> **DATASET EXCERPTS**:
******
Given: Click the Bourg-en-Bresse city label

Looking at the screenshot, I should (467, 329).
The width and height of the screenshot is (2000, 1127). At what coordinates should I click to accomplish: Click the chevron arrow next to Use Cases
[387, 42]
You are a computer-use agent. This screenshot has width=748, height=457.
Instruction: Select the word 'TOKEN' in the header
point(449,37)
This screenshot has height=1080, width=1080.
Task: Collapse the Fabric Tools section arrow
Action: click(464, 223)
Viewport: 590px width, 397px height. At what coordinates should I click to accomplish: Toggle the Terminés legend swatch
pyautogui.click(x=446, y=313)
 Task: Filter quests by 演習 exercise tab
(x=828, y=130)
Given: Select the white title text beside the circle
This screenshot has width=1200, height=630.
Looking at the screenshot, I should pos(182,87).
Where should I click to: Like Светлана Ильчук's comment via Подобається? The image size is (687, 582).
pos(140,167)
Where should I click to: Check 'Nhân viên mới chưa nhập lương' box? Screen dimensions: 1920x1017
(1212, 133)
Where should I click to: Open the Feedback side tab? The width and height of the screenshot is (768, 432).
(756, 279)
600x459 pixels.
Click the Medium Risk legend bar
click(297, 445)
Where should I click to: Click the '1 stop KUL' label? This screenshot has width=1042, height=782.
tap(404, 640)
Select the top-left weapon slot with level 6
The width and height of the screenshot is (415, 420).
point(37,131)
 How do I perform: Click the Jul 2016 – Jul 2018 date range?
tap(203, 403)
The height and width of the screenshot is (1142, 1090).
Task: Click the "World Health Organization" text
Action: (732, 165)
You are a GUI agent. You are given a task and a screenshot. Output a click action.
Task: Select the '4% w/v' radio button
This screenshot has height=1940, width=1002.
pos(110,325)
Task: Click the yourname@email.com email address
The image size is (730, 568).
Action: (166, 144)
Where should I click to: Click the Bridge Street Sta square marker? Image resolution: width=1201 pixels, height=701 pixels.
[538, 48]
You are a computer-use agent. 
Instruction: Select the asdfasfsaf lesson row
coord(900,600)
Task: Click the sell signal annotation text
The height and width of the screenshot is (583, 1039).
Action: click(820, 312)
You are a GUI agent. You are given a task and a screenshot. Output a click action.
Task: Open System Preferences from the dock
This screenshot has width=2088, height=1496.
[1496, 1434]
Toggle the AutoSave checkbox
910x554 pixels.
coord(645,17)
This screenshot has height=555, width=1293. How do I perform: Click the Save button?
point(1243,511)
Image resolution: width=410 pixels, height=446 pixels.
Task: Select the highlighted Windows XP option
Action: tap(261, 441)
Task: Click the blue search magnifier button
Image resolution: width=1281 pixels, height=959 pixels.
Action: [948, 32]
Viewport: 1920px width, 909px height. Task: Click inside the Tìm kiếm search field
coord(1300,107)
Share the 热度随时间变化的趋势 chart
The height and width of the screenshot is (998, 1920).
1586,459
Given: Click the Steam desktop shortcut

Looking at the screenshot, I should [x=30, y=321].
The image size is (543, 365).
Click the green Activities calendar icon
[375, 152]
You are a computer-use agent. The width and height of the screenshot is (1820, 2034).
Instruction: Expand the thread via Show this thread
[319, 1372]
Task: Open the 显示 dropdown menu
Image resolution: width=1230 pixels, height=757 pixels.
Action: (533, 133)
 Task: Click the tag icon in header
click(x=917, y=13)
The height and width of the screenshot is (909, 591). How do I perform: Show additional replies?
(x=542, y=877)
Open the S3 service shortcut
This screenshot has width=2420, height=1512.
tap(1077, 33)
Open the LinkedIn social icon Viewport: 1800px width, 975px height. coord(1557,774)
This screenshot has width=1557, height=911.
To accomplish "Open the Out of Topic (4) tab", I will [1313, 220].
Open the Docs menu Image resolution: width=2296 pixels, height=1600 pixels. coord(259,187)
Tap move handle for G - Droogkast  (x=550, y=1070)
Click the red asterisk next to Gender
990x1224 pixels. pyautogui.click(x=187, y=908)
******
> **TASK OBJECTIVE**:
Recast every line of the rows above as a JSON list of strings, one string per line, leaving out blank lines.

> **EXPECTED ANSWER**:
[
  "Given: Click the Bourg-en-Bresse city label",
  "Looking at the screenshot, I should (467, 329).",
  "The width and height of the screenshot is (2000, 1127). At what coordinates should I click to accomplish: Click the chevron arrow next to Use Cases",
  "[387, 42]",
  "You are a computer-use agent. This screenshot has width=748, height=457.",
  "Instruction: Select the word 'TOKEN' in the header",
  "point(449,37)",
  "This screenshot has height=1080, width=1080.",
  "Task: Collapse the Fabric Tools section arrow",
  "Action: click(464, 223)",
  "Viewport: 590px width, 397px height. At what coordinates should I click to accomplish: Toggle the Terminés legend swatch",
  "pyautogui.click(x=446, y=313)",
  " Task: Filter quests by 演習 exercise tab",
  "(x=828, y=130)",
  "Given: Select the white title text beside the circle",
  "This screenshot has width=1200, height=630.",
  "Looking at the screenshot, I should pos(182,87).",
  "Where should I click to: Like Светлана Ильчук's comment via Подобається? The image size is (687, 582).",
  "pos(140,167)",
  "Where should I click to: Check 'Nhân viên mới chưa nhập lương' box? Screen dimensions: 1920x1017",
  "(1212, 133)",
  "Where should I click to: Open the Feedback side tab? The width and height of the screenshot is (768, 432).",
  "(756, 279)",
  "600x459 pixels.",
  "Click the Medium Risk legend bar",
  "click(297, 445)",
  "Where should I click to: Click the '1 stop KUL' label? This screenshot has width=1042, height=782.",
  "tap(404, 640)",
  "Select the top-left weapon slot with level 6",
  "The width and height of the screenshot is (415, 420).",
  "point(37,131)",
  " How do I perform: Click the Jul 2016 – Jul 2018 date range?",
  "tap(203, 403)",
  "The height and width of the screenshot is (1142, 1090).",
  "Task: Click the \"World Health Organization\" text",
  "Action: (732, 165)",
  "You are a GUI agent. You are given a task and a screenshot. Output a click action.",
  "Task: Select the '4% w/v' radio button",
  "This screenshot has height=1940, width=1002.",
  "pos(110,325)",
  "Task: Click the yourname@email.com email address",
  "The image size is (730, 568).",
  "Action: (166, 144)",
  "Where should I click to: Click the Bridge Street Sta square marker? Image resolution: width=1201 pixels, height=701 pixels.",
  "[538, 48]",
  "You are a computer-use agent. ",
  "Instruction: Select the asdfasfsaf lesson row",
  "coord(900,600)",
  "Task: Click the sell signal annotation text",
  "The height and width of the screenshot is (583, 1039).",
  "Action: click(820, 312)",
  "You are a GUI agent. You are given a task and a screenshot. Output a click action.",
  "Task: Open System Preferences from the dock",
  "This screenshot has width=2088, height=1496.",
  "[1496, 1434]",
  "Toggle the AutoSave checkbox",
  "910x554 pixels.",
  "coord(645,17)",
  "This screenshot has height=555, width=1293. How do I perform: Click the Save button?",
  "point(1243,511)",
  "Image resolution: width=410 pixels, height=446 pixels.",
  "Task: Select the highlighted Windows XP option",
  "Action: tap(261, 441)",
  "Task: Click the blue search magnifier button",
  "Image resolution: width=1281 pixels, height=959 pixels.",
  "Action: [948, 32]",
  "Viewport: 1920px width, 909px height. Task: Click inside the Tìm kiếm search field",
  "coord(1300,107)",
  "Share the 热度随时间变化的趋势 chart",
  "The height and width of the screenshot is (998, 1920).",
  "1586,459",
  "Given: Click the Steam desktop shortcut",
  "Looking at the screenshot, I should [x=30, y=321].",
  "The image size is (543, 365).",
  "Click the green Activities calendar icon",
  "[375, 152]",
  "You are a computer-use agent. The width and height of the screenshot is (1820, 2034).",
  "Instruction: Expand the thread via Show this thread",
  "[319, 1372]",
  "Task: Open the 显示 dropdown menu",
  "Image resolution: width=1230 pixels, height=757 pixels.",
  "Action: (533, 133)",
  " Task: Click the tag icon in header",
  "click(x=917, y=13)",
  "The height and width of the screenshot is (909, 591). How do I perform: Show additional replies?",
  "(x=542, y=877)",
  "Open the S3 service shortcut",
  "This screenshot has width=2420, height=1512.",
  "tap(1077, 33)",
  "Open the LinkedIn social icon Viewport: 1800px width, 975px height. coord(1557,774)",
  "This screenshot has width=1557, height=911.",
  "To accomplish \"Open the Out of Topic (4) tab\", I will [1313, 220].",
  "Open the Docs menu Image resolution: width=2296 pixels, height=1600 pixels. coord(259,187)",
  "Tap move handle for G - Droogkast  (x=550, y=1070)",
  "Click the red asterisk next to Gender",
  "990x1224 pixels. pyautogui.click(x=187, y=908)"
]